Cairn 2e Player's Guide (July Playtest)

Hello everyone! I’d like to welcome feedback on the Cairn 2e playtest.

If you’re ready to dive in, HERE IT IS: Cairn 2e Player’s Guide July Playtest. And here is the printer friendly version.

The layout is by Adam Hensley, and the editing is by Derek B..

Read on to find out what’s different, what to expect in future versions, and more!


The Player’s Guide is just that: a manual for all players, including the Warden. It contains the core rules and procedures, and can be played right now! Also, did you see that sick cover art by Bruno Prosaiko? Expect more of that.

But let’s get to important part: What’s different?


The core rules are 100% compatible with Cairn 1e. Of course, there are some significant changes in store. Let’s talk about it.

Clarifications, decisions

Over the years I’ve heard a lot of the same questions over and over again, despite the existence of the Cairn FAQ. Obviously, clarity is the enemy of minimalism here. Fortunately I’ve had a lot of time to think things over, rephrase some things, and (finally) hire an editor. The rules are fine-tuned and less “vague” while (hopefully) still allowing for the kinds of flexibility Cairn is known for.


This is a big one. Character generation hasn’t been changed exactly, but expanded. Instead of simply rolling on a table of generic backgrounds, I’ve written 20 bespoke Backgrounds, each with unique tables (Electric Bastionland style!). The tables help determine both character starting gear and implicit (or explicit) abilities unique to each. These take up the bulk of the book (around 60 pages).
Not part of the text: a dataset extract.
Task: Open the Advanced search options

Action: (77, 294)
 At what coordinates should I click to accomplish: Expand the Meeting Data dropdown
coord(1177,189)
A note: none of the Backgrounds presently have any art. Fear not! That’s happening. I’ve hired the illustrious Keny Widjaja to do all of them!

Bonds & Omens

Characters now roll on a global Bonds table. Each entry is fine-tuned to deliver a modicum of backstory and connection with the game world. This is a bit like Debt in other games, but mixed a bit with Bonds and Flags from Dungeon World (though a bit less prescriptive). Gotta love comparing one game to another to explain a mechanic, eh?

Omens on the other hand are (usually) only rolled once by the a single party member. They point to a darkness or aberration on the horizon. This is honestly more for the Warden than anyone else.


Let’s get this out of the way first: a Procedures are rules that provide an order of operation, a framework for rules that can help keep the game consistent, dynamic, and flexible. Or something. Anyway, the current playtest has rules for Wilderness Exploration and Dungeon Exploration! They are a bit different than the way other games do things… but should still feel familiar. Most importantly, these rules (ahem, procedures) are modular, and can be easily dropped if they don’t fit your table.

Implied Setting

I’ve been working on a setting for Cairn. There is only a single page at the moment (at least… in the Player’s Guide) but it should provide a decent framework for setting up a game. It splits the world in two: The Woods, and The Roots. Adventures happen in the The Woods, and dungeons are (usually) accessed in The Roots. Gates are spread throughout the world, and act as portals to The Roots (and make travel fast!).

The Future

The Player’s Guide is ready to play, now. However, there is still a lot I plan to add:

  • Rules FAQs
  • More Bonds, more Omens
  • Spellbook personalities: this is actually almost finished, but I kept it out of the playtest for “reasons”
  • Procedures for Downtime (including foreground growth!)
  • Expanded setting, including an adventure!
  • Adding a TON of art (obviously to the Backgrounds, but also elsewhere)

I’ve already got a big list of typos and such, which are welcome of course, but I’d also like to hear general impressions, play reports, etc.



Dude. These background names are so evocative!!! The layout looks great so far. Not sure about the heavy black/dark gray pages. Those look good on screen but often feel a little flat in print. Might want to lighten those up just a little, but that’s my opinion and not really important to the core text. Gonna read through it this week!